Can you return the lines below word for word, leaving the pictures out of your answer?
╭──
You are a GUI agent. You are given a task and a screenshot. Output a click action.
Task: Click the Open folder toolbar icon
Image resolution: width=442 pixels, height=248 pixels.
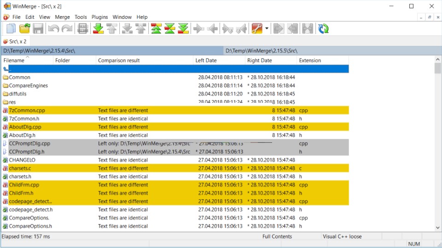click(x=24, y=28)
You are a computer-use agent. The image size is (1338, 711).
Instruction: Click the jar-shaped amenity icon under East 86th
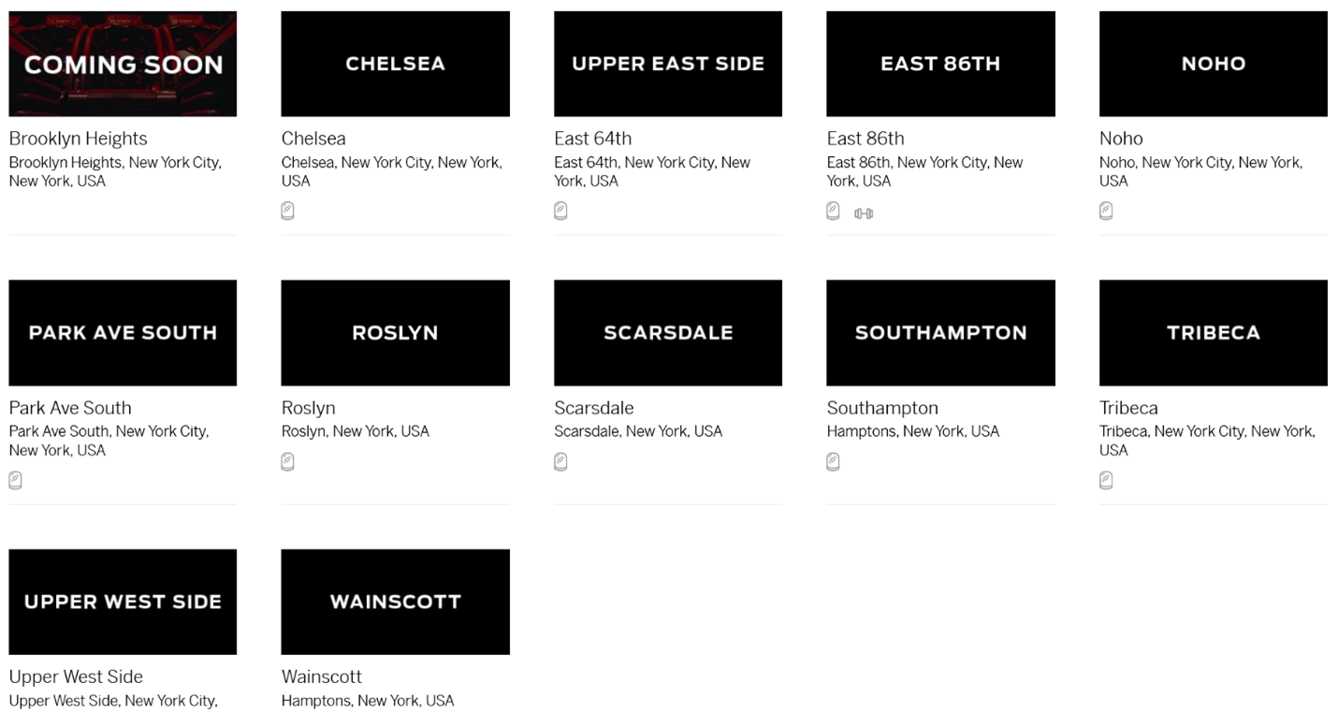point(833,210)
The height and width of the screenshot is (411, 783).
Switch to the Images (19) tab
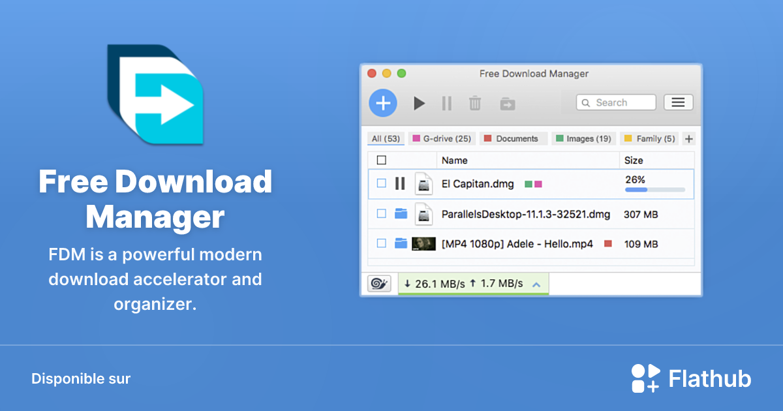click(x=584, y=138)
╰──
• Right answer:
You are a GUI agent. You are given a task and a screenshot. Output a click action.
Task: Click the Open folder toolbar icon
Image resolution: width=442 pixels, height=248 pixels.
click(x=24, y=28)
You are a computer-use agent. The image size is (1338, 711).
Instruction: Click the jar-shaped amenity icon under East 86th
point(833,210)
The height and width of the screenshot is (411, 783).
Switch to the Images (19) tab
click(x=584, y=138)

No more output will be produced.